En el corazón de Bruselas, el presidente del Consejo Europeo, António Costa, ha comenzado a explorar unos contactos con Rusia que podrían ser cruciales. La idea es sencilla: abrir canales de comunicación que permitan a la Unión Europea defender sus propios intereses en medio del conflicto con Ucrania. A pesar de que las conversaciones han sido breves y no se han abordado temas concretos, son un primer paso hacia lo que podría ser una salida a esta crisis.
Las fuentes europeas apuntan que, en este contexto, el presidente ucraniano Volodimir Zelenski ha solicitado a Europa un papel más activo para facilitar negociaciones de paz. Y es que el tiempo apremia; la guerra está causando estragos y muchos se preguntan si es posible encontrar una solución pacífica.

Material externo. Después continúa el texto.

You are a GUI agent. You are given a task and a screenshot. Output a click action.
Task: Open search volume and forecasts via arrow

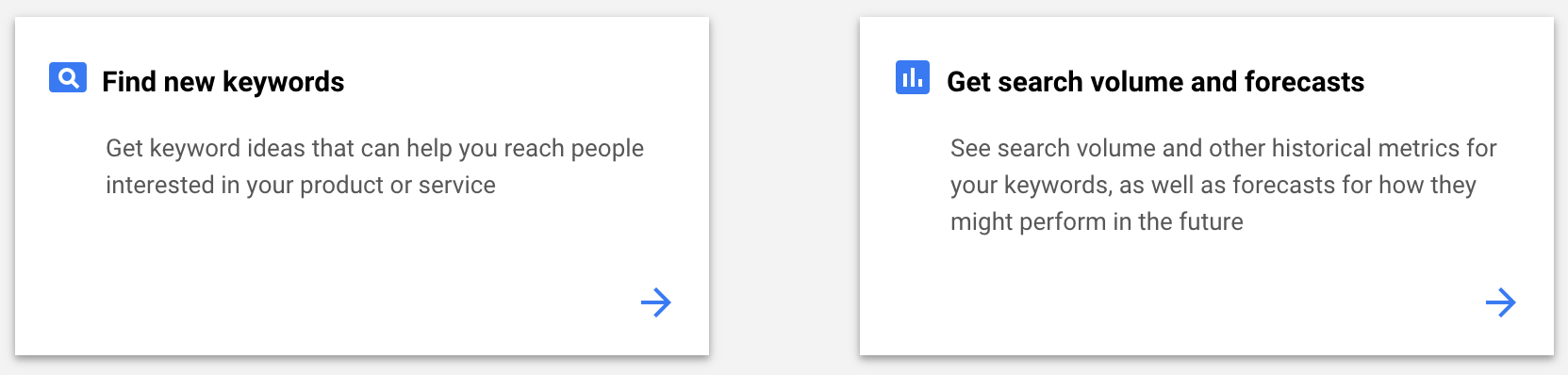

La importancia de establecer vínculos
Costa y su equipo consideran vital haber iniciado estos contactos con Moscú. En palabras del propio presidente, hay que estar preparados para cualquier escenario futuro donde la UE pueda hacer valer sus derechos e intereses. Durante estas semanas, ha trabajado codo a codo con otros líderes europeos para pensar en cómo acercarse a Rusia cuando llegue el momento adecuado.
No obstante, es importante señalar algo: como bien recalcan las fuentes oficiales, la Unión Europea no actúa como mediadora. Su apoyo incondicional a Ucrania sigue siendo firme mientras buscan construir las bases para una paz justa y duradera. La situación es compleja y cada paso cuenta en este camino hacia la estabilidad.